**TASK ITEM:** Reproduce only the top of the records, down to and including the line containing "Open Cash Register".
========================
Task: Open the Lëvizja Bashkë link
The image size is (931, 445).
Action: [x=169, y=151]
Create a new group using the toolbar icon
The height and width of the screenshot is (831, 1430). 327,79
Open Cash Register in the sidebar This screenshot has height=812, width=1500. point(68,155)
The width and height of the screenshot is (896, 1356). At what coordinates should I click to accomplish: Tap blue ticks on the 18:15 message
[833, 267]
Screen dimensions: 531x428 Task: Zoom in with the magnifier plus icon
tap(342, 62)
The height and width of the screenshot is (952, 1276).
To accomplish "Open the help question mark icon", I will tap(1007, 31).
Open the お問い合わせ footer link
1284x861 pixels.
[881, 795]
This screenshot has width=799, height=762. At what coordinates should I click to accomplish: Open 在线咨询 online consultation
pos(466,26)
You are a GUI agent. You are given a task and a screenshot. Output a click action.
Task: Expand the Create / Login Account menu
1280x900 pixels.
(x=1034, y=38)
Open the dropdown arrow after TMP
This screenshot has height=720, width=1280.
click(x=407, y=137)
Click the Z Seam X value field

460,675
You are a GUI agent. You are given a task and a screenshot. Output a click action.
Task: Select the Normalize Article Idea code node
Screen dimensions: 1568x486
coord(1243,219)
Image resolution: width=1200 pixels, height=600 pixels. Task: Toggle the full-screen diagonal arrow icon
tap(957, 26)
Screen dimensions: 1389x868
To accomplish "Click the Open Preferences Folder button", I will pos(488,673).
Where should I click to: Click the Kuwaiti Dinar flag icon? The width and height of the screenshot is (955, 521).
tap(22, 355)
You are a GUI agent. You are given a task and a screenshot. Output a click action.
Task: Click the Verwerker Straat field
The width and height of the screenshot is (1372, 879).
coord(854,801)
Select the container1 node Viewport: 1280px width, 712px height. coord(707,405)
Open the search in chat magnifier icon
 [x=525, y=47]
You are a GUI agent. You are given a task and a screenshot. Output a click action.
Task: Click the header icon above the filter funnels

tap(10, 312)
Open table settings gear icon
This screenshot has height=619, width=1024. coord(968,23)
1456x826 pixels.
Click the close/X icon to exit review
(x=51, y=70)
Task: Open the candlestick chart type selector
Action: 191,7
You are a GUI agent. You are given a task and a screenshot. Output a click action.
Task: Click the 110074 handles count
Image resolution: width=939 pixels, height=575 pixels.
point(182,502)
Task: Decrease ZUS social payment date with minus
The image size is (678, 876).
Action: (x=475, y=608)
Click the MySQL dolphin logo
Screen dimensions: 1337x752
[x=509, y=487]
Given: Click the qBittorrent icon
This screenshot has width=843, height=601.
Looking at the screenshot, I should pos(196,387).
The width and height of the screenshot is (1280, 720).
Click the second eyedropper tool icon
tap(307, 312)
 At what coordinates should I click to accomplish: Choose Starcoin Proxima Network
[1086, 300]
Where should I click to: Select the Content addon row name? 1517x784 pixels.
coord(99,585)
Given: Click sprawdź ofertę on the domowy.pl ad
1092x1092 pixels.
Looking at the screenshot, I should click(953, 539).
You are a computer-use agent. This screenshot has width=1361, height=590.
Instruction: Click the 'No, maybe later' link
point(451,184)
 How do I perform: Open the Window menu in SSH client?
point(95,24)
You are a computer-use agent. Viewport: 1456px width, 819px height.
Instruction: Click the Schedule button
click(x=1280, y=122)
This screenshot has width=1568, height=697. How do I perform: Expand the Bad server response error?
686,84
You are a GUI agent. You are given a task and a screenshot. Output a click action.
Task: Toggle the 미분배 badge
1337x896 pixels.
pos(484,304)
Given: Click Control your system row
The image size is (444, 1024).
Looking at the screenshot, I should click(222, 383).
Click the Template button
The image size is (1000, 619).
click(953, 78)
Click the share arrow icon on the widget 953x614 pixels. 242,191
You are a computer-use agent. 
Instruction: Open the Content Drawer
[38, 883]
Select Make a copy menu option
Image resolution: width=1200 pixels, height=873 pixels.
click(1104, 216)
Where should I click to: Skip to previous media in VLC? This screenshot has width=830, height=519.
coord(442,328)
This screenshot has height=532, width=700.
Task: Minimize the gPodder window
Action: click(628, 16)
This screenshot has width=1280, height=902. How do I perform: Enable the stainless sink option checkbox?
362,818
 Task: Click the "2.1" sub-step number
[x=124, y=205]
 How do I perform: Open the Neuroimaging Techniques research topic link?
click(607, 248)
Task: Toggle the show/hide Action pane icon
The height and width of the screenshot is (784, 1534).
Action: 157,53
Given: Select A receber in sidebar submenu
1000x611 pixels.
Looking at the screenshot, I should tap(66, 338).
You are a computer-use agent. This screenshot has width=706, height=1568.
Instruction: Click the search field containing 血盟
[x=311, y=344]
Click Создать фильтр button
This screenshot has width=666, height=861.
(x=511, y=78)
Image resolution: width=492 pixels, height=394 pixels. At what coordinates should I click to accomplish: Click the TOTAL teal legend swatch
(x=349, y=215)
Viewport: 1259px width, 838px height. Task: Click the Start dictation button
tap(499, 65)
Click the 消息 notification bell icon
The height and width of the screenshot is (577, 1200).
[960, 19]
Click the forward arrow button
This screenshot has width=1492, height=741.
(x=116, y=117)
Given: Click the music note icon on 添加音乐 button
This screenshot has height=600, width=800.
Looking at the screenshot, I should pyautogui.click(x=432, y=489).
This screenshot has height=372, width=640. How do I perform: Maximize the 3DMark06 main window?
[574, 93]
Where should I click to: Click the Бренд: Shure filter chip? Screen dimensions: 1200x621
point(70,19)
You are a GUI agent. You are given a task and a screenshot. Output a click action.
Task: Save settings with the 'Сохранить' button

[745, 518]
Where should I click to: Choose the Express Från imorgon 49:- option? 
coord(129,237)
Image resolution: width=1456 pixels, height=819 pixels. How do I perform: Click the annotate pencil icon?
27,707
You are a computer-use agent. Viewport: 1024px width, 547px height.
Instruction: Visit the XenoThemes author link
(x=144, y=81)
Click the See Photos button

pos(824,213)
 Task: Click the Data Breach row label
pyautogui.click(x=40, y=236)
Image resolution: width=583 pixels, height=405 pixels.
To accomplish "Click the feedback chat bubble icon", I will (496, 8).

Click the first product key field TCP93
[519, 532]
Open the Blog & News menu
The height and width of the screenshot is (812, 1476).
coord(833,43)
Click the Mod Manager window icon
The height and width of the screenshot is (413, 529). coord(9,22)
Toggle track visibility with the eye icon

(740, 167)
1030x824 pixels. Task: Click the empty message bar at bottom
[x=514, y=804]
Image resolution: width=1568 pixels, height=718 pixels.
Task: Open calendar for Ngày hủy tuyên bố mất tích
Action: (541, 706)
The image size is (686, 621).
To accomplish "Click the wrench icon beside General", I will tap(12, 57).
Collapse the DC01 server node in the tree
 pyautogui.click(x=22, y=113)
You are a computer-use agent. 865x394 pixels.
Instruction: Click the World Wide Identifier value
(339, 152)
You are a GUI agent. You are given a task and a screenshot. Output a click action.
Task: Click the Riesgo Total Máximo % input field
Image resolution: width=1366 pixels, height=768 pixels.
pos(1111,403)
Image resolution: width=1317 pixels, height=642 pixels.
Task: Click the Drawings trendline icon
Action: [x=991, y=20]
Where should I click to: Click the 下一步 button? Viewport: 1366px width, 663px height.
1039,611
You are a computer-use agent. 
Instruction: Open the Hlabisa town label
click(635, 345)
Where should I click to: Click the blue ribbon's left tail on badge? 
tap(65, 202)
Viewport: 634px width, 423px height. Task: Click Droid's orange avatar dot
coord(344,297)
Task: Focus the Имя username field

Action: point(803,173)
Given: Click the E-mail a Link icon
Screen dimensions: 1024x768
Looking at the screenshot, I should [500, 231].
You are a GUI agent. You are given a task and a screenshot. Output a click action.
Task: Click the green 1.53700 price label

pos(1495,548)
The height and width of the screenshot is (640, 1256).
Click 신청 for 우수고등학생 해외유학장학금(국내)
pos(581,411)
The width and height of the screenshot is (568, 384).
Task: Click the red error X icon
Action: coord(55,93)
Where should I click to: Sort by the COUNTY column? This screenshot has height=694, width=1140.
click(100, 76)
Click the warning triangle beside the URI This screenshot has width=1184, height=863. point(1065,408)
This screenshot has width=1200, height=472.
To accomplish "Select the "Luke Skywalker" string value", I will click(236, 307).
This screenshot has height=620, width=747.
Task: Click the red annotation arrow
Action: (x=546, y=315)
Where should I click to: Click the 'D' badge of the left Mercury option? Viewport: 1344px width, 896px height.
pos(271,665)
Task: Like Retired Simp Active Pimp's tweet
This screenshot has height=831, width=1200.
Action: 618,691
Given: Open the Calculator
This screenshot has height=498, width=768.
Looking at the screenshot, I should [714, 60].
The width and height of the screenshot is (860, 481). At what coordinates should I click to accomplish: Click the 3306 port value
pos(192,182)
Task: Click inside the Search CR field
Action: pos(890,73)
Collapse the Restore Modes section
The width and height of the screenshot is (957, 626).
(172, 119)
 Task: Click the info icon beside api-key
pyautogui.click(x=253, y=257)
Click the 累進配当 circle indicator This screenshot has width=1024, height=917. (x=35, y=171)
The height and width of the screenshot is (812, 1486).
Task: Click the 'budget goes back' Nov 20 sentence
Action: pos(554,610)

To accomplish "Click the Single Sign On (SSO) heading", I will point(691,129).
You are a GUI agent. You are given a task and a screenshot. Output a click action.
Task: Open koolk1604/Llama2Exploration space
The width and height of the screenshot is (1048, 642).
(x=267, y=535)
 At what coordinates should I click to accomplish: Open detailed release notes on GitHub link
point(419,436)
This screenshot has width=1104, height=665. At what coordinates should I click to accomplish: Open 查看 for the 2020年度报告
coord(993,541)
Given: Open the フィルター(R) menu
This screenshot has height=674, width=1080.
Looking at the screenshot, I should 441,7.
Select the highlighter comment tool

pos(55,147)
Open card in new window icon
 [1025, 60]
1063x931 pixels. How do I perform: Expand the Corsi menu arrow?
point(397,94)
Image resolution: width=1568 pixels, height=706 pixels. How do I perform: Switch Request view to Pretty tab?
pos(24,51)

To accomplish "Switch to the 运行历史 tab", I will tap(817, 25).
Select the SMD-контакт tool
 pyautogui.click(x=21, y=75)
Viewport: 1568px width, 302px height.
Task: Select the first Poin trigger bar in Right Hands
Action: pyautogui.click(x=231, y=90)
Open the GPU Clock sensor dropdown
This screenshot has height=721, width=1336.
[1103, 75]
========================
**COMPLETED EXERCISE:**
Task: Open the Lëvizja Bashkë link
The image size is (931, 445).
Action: [x=169, y=151]
Create a new group using the toolbar icon
The height and width of the screenshot is (831, 1430). 327,79
Open Cash Register in the sidebar This screenshot has height=812, width=1500. point(68,155)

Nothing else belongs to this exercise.